==== RECORDS FOR THIS TASK ====

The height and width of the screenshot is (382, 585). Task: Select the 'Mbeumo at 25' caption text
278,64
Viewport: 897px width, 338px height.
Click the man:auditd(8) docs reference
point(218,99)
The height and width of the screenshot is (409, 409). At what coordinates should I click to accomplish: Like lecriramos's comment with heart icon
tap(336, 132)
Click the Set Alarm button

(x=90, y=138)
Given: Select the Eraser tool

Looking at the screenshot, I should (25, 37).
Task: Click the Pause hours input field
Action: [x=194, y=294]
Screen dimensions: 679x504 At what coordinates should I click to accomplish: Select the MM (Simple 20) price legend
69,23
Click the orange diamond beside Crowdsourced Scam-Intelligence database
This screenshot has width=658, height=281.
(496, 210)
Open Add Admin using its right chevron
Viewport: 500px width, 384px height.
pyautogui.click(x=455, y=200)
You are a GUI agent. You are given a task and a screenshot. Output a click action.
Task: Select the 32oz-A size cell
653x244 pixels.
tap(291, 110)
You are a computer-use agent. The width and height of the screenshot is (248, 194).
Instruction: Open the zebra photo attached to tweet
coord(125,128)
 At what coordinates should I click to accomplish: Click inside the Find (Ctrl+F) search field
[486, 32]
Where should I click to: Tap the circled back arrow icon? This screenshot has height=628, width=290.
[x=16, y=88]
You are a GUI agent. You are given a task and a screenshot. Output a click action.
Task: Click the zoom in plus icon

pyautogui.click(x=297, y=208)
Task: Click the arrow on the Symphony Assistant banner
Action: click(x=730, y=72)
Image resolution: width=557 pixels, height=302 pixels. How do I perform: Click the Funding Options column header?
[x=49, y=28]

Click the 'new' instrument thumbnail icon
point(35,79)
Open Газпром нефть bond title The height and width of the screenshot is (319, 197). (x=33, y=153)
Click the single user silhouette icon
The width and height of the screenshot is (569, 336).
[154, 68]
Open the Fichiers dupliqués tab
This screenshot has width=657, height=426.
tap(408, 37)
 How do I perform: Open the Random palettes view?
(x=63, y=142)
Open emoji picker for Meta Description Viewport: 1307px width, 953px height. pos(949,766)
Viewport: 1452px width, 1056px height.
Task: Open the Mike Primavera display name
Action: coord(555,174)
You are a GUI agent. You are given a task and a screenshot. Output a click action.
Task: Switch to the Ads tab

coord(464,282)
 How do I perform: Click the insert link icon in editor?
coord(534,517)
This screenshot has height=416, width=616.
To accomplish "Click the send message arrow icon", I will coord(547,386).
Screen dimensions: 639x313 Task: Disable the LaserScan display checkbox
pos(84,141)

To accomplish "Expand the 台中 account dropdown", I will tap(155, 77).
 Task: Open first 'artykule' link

====

▶ [PROBLEM DESCRIPTION]
The entries above, copied exactly, form the whole answer.

▶ [SOLUTION TO THE PROBLEM]
The height and width of the screenshot is (382, 585). Task: Select the 'Mbeumo at 25' caption text
278,64
Viewport: 897px width, 338px height.
Click the man:auditd(8) docs reference
point(218,99)
The height and width of the screenshot is (409, 409). At what coordinates should I click to accomplish: Like lecriramos's comment with heart icon
tap(336, 132)
Click the Set Alarm button

(x=90, y=138)
Given: Select the Eraser tool

Looking at the screenshot, I should (25, 37).
Task: Click the Pause hours input field
Action: [x=194, y=294]
Screen dimensions: 679x504 At what coordinates should I click to accomplish: Select the MM (Simple 20) price legend
69,23
Click the orange diamond beside Crowdsourced Scam-Intelligence database
This screenshot has width=658, height=281.
(496, 210)
Open Add Admin using its right chevron
Viewport: 500px width, 384px height.
pyautogui.click(x=455, y=200)
You are a GUI agent. You are given a task and a screenshot. Output a click action.
Task: Select the 32oz-A size cell
653x244 pixels.
tap(291, 110)
You are a computer-use agent. The width and height of the screenshot is (248, 194).
Instruction: Open the zebra photo attached to tweet
coord(125,128)
 At what coordinates should I click to accomplish: Click inside the Find (Ctrl+F) search field
[486, 32]
Where should I click to: Tap the circled back arrow icon? This screenshot has height=628, width=290.
[x=16, y=88]
You are a GUI agent. You are given a task and a screenshot. Output a click action.
Task: Click the zoom in plus icon

pyautogui.click(x=297, y=208)
Task: Click the arrow on the Symphony Assistant banner
Action: click(x=730, y=72)
Image resolution: width=557 pixels, height=302 pixels. How do I perform: Click the Funding Options column header?
[x=49, y=28]

Click the 'new' instrument thumbnail icon
point(35,79)
Open Газпром нефть bond title The height and width of the screenshot is (319, 197). (x=33, y=153)
Click the single user silhouette icon
The width and height of the screenshot is (569, 336).
[154, 68]
Open the Fichiers dupliqués tab
This screenshot has width=657, height=426.
tap(408, 37)
 How do I perform: Open the Random palettes view?
(x=63, y=142)
Open emoji picker for Meta Description Viewport: 1307px width, 953px height. pos(949,766)
Viewport: 1452px width, 1056px height.
Task: Open the Mike Primavera display name
Action: coord(555,174)
You are a GUI agent. You are given a task and a screenshot. Output a click action.
Task: Switch to the Ads tab

coord(464,282)
 How do I perform: Click the insert link icon in editor?
coord(534,517)
This screenshot has height=416, width=616.
To accomplish "Click the send message arrow icon", I will coord(547,386).
Screen dimensions: 639x313 Task: Disable the LaserScan display checkbox
pos(84,141)

To accomplish "Expand the 台中 account dropdown", I will tap(155, 77).
 Task: Open first 'artykule' link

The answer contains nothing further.